The following organizations have responded and agreed in principle to affiliate with MaHRC. A representative from each will sit on the MaHRC Council of Laboratories

•    Music & Cognition Laboratory, UTM -- Glenn Schellenberg 
•    Auditory Development Laboratory, UTM -- Sandra Trehub
•    Laboratory for Infant Studies, UTS  -- Mark Schmuckler
•    Music Cognition Laboratory UTS -- Mark Schmuckler
•    Wasser Pain Management Centre -- Allan Gordon,
•    Science of Music, Auditory Research and Technology Lab, Ryerson University- Frank Russo
•    McMaster Institute for Music and the Mind (MIMM) McMaster University - Laurel Trainor  
•    MAPLE Lab (Music, Perception, Acoustics and LEarning) McMaster University - Michael Schutz 
•    Conrad Institute for Music Therapy Research, Wilfrid Laurier University. -- Heidi Ahonen   
•    The Royal Conservatory --     Ann Patteson
•    Musicians' Clinics of Canada  -- Dr. John Chong     
•    Voice Disorders Clinic, St. Michael’s Hospital -- Dr. Jennifer Anderson
•    Health, Arts and Humanities Program, University of Toronto -- Dr. Allan D. Peterkin  
•    Vigour Projects  -- Dr. David Alter
•    MEG Lab, Baycrest -- Bernhard Ross
•    ERP Lab, Baycrest  -- Claude Alain
•    Centre for Memory and Neurotherapeutics, Baycrest. -- Dr. Morris Freedman 
•    Department of Health, Aging, & Society, McMaster -- Dr. Gavin Andrews
•    Others are in discussion

The International Advisory Council
The International Advisory Council provides counsel on collaborative research, research evaluation, articulation of an international research agenda, and development.
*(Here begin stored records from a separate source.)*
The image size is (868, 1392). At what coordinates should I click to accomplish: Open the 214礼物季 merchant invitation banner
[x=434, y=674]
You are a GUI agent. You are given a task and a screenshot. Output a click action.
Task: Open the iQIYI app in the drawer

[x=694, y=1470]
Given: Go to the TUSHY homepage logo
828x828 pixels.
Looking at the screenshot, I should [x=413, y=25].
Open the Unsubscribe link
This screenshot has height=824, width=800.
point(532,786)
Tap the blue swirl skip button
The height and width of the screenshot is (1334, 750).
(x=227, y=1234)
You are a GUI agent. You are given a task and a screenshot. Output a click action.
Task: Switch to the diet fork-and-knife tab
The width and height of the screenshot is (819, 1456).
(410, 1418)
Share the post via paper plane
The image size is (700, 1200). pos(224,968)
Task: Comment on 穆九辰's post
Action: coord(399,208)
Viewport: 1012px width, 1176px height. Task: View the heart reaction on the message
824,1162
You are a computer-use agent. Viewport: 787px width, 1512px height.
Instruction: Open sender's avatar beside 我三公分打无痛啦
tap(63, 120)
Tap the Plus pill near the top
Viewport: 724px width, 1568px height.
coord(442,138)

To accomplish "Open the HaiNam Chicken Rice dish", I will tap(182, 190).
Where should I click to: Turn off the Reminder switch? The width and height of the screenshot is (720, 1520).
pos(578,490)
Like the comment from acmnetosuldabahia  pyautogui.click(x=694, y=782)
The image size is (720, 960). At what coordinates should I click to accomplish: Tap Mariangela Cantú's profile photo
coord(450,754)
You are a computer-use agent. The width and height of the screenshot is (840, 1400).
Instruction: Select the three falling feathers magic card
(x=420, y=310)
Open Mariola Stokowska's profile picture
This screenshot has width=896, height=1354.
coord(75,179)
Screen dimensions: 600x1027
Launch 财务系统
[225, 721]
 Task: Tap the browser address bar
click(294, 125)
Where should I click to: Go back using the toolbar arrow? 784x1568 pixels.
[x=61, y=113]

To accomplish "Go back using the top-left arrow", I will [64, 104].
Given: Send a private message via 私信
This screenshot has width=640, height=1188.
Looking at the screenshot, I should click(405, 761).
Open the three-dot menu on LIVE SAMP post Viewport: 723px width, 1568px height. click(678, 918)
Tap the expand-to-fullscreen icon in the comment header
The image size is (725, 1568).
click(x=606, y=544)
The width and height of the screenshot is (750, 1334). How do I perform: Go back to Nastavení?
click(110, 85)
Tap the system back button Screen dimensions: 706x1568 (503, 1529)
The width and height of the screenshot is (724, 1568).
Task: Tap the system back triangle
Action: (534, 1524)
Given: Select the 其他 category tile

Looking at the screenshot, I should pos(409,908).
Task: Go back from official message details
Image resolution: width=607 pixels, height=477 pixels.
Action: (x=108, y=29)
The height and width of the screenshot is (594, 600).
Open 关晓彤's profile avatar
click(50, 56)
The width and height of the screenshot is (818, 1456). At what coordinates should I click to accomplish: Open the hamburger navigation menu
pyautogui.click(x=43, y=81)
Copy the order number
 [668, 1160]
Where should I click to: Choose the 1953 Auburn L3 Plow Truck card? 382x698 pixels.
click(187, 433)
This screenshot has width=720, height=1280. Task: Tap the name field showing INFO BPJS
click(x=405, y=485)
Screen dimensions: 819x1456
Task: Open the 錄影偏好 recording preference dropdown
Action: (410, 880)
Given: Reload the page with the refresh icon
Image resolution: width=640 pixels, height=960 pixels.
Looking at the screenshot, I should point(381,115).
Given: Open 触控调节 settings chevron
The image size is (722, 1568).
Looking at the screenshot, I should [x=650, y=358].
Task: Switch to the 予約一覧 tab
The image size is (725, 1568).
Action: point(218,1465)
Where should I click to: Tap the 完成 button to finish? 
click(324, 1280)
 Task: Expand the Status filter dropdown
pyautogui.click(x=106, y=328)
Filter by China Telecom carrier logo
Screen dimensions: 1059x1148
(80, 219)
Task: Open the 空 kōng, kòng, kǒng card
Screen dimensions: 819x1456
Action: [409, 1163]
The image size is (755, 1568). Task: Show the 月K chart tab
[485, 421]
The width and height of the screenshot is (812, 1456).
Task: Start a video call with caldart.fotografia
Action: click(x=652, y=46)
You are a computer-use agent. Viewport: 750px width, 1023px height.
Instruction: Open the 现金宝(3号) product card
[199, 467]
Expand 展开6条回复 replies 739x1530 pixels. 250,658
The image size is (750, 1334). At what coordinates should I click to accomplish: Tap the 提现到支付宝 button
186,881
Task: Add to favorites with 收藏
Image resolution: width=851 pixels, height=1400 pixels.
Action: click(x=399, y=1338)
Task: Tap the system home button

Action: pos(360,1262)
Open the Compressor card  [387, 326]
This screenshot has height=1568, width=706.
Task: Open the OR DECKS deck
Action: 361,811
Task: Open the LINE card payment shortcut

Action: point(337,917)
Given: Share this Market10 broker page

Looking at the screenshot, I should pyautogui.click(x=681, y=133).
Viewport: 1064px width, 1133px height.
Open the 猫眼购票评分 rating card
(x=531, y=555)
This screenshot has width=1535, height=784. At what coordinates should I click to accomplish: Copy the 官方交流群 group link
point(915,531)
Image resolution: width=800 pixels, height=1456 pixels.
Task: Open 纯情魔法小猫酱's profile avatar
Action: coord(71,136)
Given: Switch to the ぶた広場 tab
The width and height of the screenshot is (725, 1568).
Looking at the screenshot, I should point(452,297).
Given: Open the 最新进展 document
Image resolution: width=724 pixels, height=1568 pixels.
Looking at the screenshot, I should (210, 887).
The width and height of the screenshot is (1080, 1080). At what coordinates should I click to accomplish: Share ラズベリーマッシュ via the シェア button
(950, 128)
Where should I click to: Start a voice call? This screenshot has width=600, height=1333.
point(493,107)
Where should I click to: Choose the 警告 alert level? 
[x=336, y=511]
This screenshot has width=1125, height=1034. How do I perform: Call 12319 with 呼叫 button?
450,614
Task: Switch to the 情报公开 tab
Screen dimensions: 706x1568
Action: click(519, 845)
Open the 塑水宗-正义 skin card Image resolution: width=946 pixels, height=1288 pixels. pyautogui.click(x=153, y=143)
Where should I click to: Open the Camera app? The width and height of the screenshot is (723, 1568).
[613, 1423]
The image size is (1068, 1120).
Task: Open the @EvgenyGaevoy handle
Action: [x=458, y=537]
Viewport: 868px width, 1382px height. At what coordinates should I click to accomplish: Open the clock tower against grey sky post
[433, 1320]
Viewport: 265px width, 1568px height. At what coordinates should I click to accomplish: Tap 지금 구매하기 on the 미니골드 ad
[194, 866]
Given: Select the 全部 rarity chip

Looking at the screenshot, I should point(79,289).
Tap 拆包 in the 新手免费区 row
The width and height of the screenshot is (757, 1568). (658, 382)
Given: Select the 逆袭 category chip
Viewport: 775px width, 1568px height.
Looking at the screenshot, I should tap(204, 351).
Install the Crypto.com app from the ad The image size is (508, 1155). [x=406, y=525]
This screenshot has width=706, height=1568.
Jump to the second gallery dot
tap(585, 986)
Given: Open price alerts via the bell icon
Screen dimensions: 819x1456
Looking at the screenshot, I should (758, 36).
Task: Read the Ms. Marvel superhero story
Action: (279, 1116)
Council Members (in process of development)

Vera Brandes
Director of the Research Program in Music-Medicine, Paracelsus Medical University, Salzburg, Austria

Jane Edwards, PhD
Director of the Graduate Program in Music Therapy; Assistant Dean, Research of the Faculty of Arts, Humanities and Social Sciences; and Associate Professor in the Irish World Academy of Music and Dance at the University of Limerick

Joanne Loewy, DA, LCAT, MT-BC
Director of the Louis Armstrong Center for Music and Medicine, New York. 

Dr. Gottfried Schlaug, MD., PhD
Director of the Neuroimaging Laboratory and Director of the Stroke Recovery Laboratory, Dept. of Neurology, Beth Israel Deaconess Medical Center; Co-Director of Comprehensive Stroke Center, Beth Israel Deaconess Medical Center, and Chief, Cerebrovascular Division, Dept. of Neurology, BIDMC.

Connie Tomaino, DA., MT-BC, LCAT
Senior Vice-President for Music Therapy at Beth Abraham Health Services, and Executive Director and Co-founder of the Institute for Music and Neurologic Function in New York.